Collected data entries:
+ + + +
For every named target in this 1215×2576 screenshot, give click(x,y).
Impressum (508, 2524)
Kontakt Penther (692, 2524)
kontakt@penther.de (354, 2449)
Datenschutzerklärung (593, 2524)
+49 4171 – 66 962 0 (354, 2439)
+ + + +
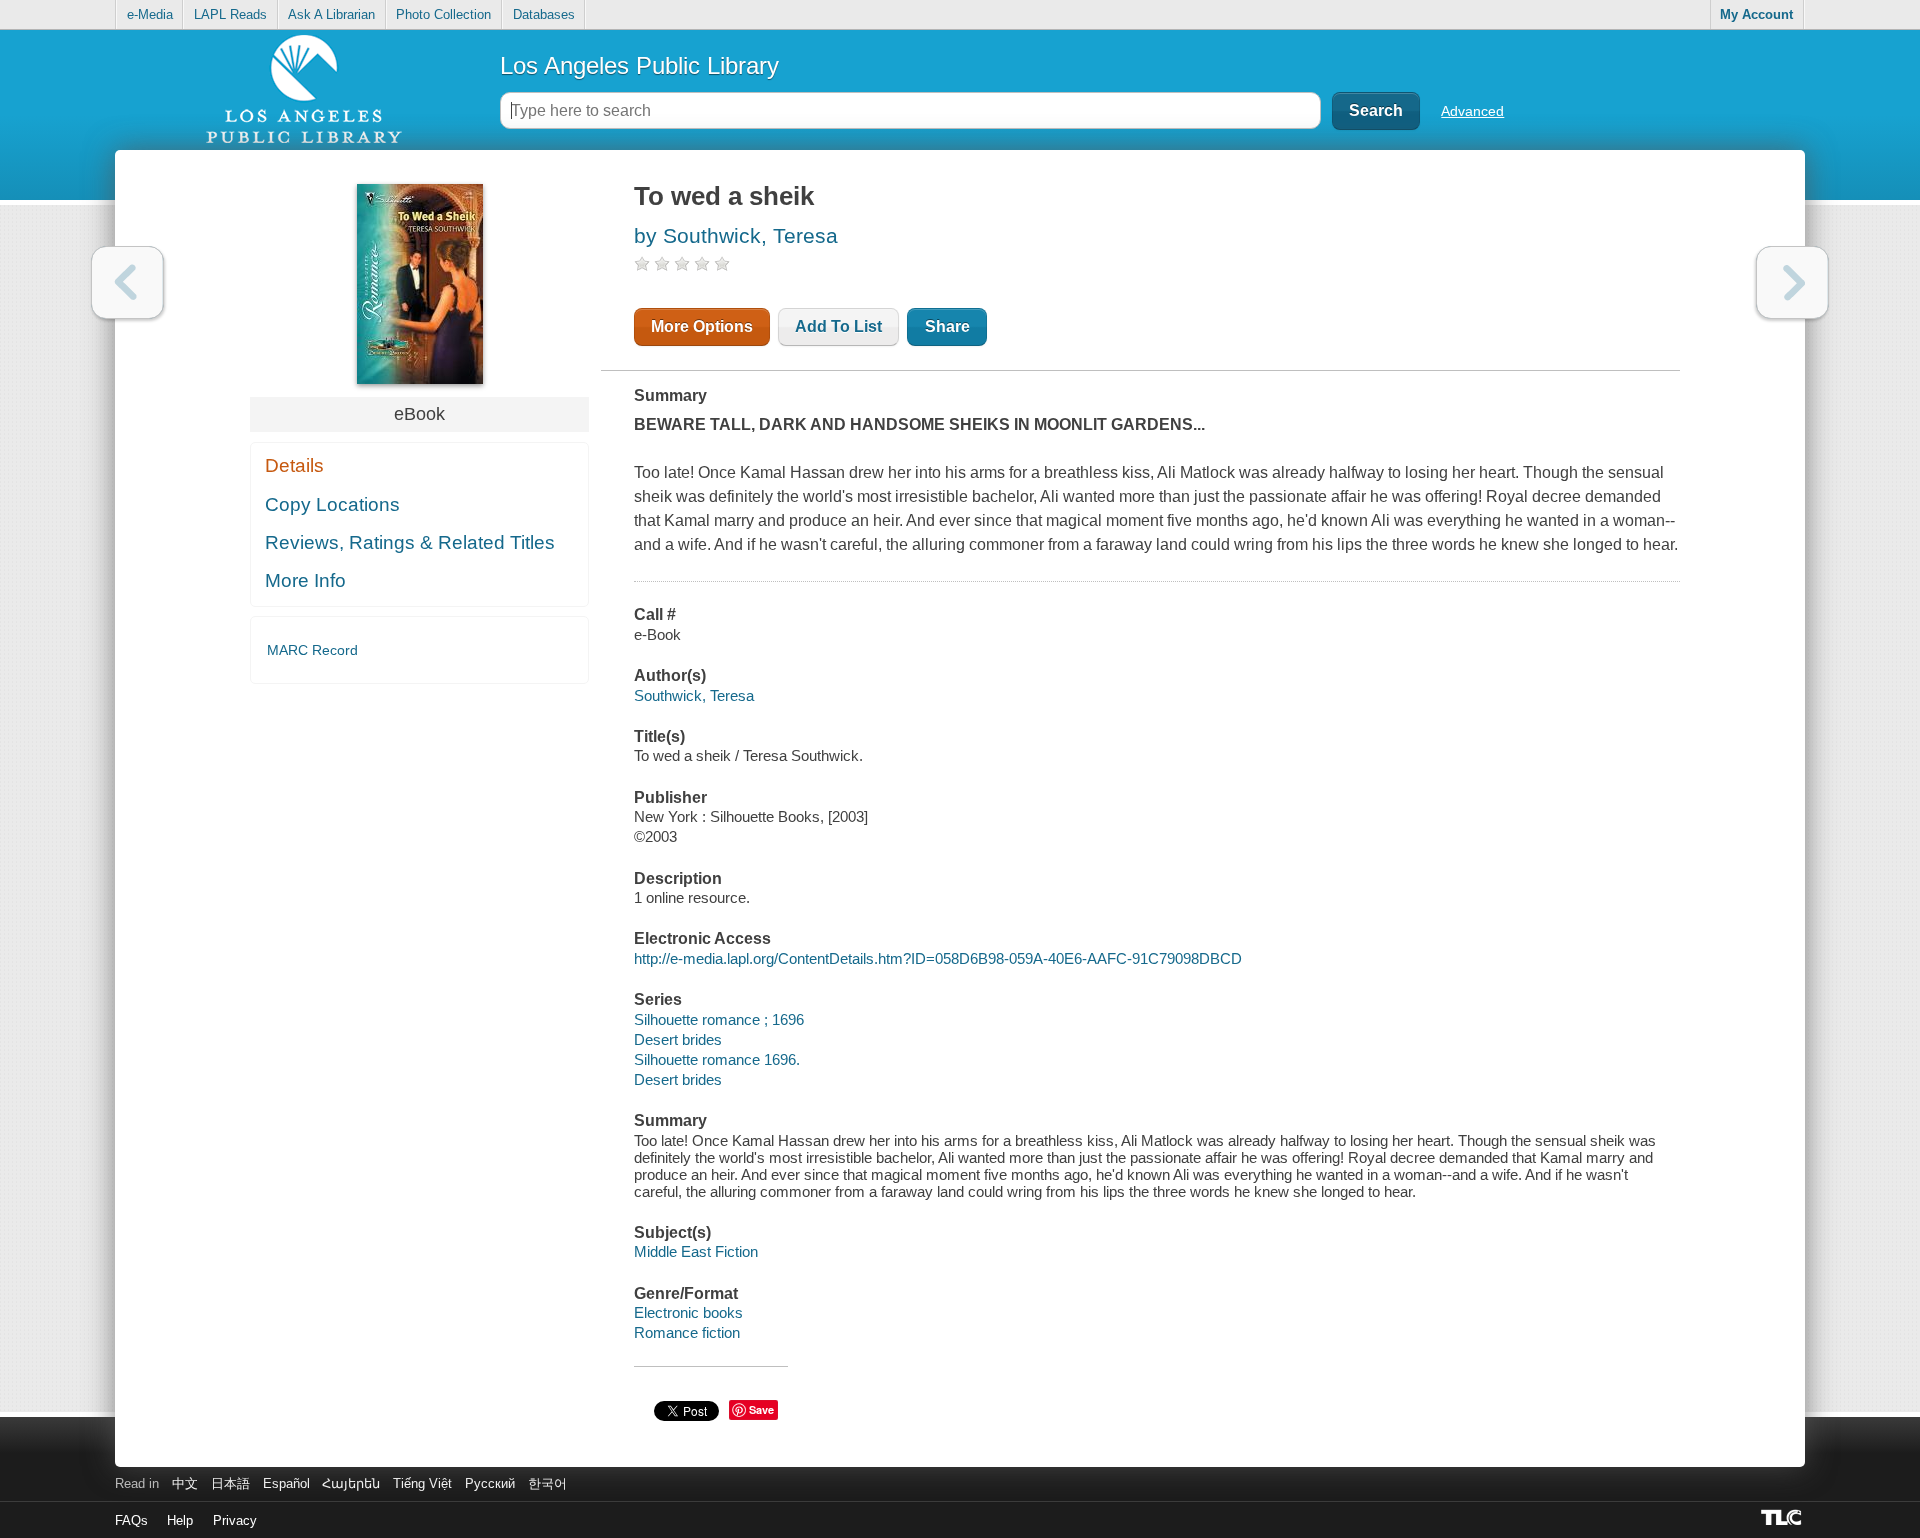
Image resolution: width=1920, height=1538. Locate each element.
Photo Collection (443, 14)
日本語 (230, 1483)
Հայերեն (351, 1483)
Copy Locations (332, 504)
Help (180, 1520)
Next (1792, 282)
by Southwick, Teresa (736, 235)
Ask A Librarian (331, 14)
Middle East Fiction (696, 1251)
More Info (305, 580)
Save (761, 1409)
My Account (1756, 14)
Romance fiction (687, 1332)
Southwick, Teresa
+ + + +
Print exactly the lines above, between the one holding "For every named" and the one holding "0 (354, 2439)", inclusive, and nothing besides.

== Response for this exercise ==
For every named target in this 1215×2576 screenshot, give click(x,y).
Impressum (508, 2524)
Kontakt Penther (692, 2524)
kontakt@penther.de (354, 2449)
Datenschutzerklärung (593, 2524)
+49 4171 – 66 962 0 (354, 2439)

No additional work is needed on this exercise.